ウナギ問題

ヨーロッパでウナギの稚魚の輸出が大幅に規制されることになって、もう安いウナギは食べられないの? と、やっている。新しい農林水産大臣が、稚魚が成魚になるには二、三年かかりますから、なんとか完全養殖の実現を目指して云々と言っていたが、そんなにすぐに完全養殖ができるとも思えない。ウナギは謎の魚で、遠い南洋の深ーい海溝で産卵し、産卵場所も、養魚が何を食べているのかも、つい最近まで全くわかっていなかった。海を渡ってきて、河口まで来た養魚をつかまえて養殖していたのだ。この話をかつて父親から聞いたときは、ウナギ=養殖というイメージが強かったので、そんなアホな、と半信半疑だった。昨日もラジオを聴いていたら、「ウナギは遠い海の底で産卵してるらしいよ」というコメンテーターに対して、女性パーソナリティーが「それって都市伝説とかじゃないんですか?」と反応していた。無理もないと思う。これだけ日常的に目にしていて、スーパーでも結構安値で売っているものが、そんな「謎」の生き物だなんて、ちょっとピンとこない。でも、海洋生物の世界、海の中は謎だらなのだ。どうして近年イワシが激減してしまったのか、どうしてカツオの通り道が離れてしまったのかなど、はっきりした理由はわかっていないようだ。
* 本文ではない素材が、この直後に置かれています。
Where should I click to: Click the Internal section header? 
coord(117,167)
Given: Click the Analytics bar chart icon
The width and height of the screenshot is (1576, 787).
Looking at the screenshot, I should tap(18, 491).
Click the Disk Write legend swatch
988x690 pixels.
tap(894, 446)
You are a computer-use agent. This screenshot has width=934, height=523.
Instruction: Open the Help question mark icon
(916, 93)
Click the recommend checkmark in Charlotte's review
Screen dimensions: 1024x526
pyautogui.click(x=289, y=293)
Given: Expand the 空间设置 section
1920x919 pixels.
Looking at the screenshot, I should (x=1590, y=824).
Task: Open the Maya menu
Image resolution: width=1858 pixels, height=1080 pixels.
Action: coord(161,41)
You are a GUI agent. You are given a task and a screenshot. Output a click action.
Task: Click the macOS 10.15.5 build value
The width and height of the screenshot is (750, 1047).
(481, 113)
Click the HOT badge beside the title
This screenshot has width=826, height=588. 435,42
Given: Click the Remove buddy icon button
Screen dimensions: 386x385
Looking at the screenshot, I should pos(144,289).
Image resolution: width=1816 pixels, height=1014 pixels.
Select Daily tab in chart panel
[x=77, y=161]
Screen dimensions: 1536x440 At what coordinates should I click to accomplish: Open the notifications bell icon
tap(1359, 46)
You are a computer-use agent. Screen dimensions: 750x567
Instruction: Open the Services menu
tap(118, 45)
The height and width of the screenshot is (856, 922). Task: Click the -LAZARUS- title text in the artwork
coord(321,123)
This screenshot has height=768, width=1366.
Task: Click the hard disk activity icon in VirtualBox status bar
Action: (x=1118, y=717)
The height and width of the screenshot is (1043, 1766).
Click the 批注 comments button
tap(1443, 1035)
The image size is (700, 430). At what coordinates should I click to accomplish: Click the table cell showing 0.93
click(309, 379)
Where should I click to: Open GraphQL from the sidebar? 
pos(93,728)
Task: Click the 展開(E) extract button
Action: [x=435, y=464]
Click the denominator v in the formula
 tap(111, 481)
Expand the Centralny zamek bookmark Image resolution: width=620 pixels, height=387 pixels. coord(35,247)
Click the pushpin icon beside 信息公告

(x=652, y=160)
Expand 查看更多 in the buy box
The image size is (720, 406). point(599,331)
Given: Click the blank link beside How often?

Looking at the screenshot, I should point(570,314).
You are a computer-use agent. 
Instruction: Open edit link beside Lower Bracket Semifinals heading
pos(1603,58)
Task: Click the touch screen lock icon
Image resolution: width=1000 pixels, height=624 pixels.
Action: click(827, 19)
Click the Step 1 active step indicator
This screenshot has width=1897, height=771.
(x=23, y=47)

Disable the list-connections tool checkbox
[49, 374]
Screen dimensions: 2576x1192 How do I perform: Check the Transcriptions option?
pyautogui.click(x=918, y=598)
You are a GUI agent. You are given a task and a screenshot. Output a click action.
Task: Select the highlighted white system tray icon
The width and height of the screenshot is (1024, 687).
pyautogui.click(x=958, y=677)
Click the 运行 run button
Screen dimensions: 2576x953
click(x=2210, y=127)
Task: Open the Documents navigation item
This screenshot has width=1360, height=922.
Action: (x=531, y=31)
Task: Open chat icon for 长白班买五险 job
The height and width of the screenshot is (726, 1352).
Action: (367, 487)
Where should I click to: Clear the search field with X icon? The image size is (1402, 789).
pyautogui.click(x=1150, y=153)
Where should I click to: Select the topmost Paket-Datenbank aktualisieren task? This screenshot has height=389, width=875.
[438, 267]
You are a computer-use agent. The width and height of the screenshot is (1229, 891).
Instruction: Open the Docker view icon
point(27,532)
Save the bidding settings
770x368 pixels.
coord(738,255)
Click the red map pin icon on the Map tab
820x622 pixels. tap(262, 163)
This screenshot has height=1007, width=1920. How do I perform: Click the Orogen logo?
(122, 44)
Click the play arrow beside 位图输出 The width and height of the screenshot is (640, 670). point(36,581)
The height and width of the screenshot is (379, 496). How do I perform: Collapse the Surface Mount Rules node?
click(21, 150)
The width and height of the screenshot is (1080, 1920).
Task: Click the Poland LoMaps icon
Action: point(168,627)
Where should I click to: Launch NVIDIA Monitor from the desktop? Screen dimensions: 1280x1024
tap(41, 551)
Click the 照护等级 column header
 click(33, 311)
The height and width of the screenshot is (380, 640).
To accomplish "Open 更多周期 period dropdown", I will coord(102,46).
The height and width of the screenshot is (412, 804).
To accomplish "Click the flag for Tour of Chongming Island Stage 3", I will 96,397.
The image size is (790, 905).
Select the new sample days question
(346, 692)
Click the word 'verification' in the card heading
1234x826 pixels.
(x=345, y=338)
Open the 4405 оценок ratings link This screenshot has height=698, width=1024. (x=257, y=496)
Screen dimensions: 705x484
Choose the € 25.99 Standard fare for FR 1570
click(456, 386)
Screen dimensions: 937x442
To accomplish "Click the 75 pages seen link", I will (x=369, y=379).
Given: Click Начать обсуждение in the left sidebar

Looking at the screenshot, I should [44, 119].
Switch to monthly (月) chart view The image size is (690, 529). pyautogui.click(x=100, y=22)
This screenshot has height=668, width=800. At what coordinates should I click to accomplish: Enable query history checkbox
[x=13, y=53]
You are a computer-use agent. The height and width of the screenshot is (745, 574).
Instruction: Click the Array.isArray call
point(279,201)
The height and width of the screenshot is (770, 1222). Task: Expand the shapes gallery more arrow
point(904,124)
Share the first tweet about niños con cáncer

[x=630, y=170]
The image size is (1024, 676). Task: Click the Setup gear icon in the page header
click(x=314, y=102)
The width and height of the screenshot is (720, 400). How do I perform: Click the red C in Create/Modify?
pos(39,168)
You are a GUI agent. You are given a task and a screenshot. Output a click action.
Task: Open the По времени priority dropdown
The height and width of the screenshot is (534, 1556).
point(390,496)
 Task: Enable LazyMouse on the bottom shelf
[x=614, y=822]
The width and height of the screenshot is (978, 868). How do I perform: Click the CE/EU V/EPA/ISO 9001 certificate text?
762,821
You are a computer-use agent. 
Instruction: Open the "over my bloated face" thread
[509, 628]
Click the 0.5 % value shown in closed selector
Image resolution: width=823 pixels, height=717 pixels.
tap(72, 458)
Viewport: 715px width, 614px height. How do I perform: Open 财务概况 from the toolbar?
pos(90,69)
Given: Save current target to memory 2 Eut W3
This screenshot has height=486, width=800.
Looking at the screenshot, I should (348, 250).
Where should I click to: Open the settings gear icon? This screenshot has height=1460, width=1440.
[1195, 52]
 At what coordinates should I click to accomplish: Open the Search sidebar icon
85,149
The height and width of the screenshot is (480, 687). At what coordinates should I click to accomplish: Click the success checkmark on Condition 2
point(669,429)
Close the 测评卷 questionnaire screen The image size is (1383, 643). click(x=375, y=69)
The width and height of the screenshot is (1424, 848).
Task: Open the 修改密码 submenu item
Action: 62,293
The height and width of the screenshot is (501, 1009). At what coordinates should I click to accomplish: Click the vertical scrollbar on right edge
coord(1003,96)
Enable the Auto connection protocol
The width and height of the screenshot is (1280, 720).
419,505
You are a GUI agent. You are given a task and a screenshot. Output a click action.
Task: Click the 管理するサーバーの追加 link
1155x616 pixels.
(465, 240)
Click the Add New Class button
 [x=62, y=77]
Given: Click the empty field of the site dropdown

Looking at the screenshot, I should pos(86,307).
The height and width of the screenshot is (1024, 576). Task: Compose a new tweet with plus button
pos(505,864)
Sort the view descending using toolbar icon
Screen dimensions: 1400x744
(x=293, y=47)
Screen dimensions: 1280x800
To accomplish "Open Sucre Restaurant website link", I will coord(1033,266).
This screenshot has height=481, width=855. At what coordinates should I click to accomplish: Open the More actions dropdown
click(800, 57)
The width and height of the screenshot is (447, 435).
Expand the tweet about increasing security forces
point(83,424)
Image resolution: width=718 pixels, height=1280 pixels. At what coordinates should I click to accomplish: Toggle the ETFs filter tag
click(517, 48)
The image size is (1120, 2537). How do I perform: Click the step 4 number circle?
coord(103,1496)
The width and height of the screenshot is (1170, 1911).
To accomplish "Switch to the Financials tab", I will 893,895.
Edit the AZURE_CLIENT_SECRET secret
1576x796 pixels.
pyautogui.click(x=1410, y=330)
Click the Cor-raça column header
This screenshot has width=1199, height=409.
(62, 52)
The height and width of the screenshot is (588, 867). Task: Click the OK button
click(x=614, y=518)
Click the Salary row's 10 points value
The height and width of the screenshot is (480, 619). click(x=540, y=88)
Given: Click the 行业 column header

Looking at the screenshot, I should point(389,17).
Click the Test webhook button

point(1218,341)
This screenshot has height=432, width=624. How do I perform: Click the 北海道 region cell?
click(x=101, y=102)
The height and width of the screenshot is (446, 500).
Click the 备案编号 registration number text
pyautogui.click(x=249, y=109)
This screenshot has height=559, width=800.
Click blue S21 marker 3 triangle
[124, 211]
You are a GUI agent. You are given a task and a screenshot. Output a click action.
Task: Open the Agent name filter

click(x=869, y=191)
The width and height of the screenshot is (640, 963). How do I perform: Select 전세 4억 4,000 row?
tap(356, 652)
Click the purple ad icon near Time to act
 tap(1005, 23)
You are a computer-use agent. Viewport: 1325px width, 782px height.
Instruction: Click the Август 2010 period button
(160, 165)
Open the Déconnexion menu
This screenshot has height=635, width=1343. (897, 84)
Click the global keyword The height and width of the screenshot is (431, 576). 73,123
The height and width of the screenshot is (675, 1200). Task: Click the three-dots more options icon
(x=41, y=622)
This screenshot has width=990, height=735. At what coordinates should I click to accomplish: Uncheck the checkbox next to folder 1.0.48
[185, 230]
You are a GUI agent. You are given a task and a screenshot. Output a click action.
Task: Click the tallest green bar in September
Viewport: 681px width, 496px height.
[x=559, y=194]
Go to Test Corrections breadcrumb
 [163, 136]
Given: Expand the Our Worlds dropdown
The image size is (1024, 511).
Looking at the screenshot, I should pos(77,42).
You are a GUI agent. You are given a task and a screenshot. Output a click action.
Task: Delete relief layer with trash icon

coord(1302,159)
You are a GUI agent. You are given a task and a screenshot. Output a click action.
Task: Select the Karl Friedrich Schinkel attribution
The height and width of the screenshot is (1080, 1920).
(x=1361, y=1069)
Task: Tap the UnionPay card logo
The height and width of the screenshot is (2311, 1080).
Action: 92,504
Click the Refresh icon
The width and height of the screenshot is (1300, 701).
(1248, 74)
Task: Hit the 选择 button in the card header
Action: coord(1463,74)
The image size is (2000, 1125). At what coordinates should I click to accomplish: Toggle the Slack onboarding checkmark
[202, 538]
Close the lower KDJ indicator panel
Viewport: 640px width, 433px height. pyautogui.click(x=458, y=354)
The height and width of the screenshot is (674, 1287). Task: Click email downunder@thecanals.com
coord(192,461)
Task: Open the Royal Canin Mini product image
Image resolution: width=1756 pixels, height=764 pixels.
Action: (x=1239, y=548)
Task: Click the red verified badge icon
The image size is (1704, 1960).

日本は水産資源豊富なように見えるけれど、山奥の温泉宿でも刺身が並ぶようなここ二、三十年の環境は、世界中から水産資源を買い付け、それでも足りなければ、タイやスズキに「似た」感じの食感の魚などを遠くアフリカや南米の河川に求めるという無茶な手法で維持されてきた面がある。脂ののりきったでかいエンガワはヒラメではなく、体長2メートルにもなる巨大な魚の「それ」だったりする。池袋の回転寿司屋で、妙に柔らくてしかも安いアワビがあるなーと思っていたが....たぶんアワビじゃないんだろう。日頃食べている魚介類のほとんど、どこで採れているどんな魚なのか、ほとんど知らないのだ。
近年世界各国で水産資源を保護しようという動きが強まってきたため、世界中の魚介類が日本に集まるような環境は維持できないだろう。これまでも間接的に漁獲量規制に違反しつつなんとかやってきた面もあるようだ。さらに海水温の変化などで、回遊魚が日本近海まで来なくなったり、あるいは巨大なクラゲの大群が押し寄せたり、入り江がヒトデで埋め尽くされてアサリが壊滅など、様々な事が起きていて、近海の漁業もいろいろとピンチなのだ。昨日は南洋から巨大なエイがやってきて、近海で大繁殖し、やはりアサリが壊滅というレポートをしていた。また、比較的深いところに棲む大きな魚の水銀濃度の問題などもある。最近、日本人の魚食離れが顕著だと憂うような報告があったが、食べたくても食べられなくなる時代が近づいているような気がする。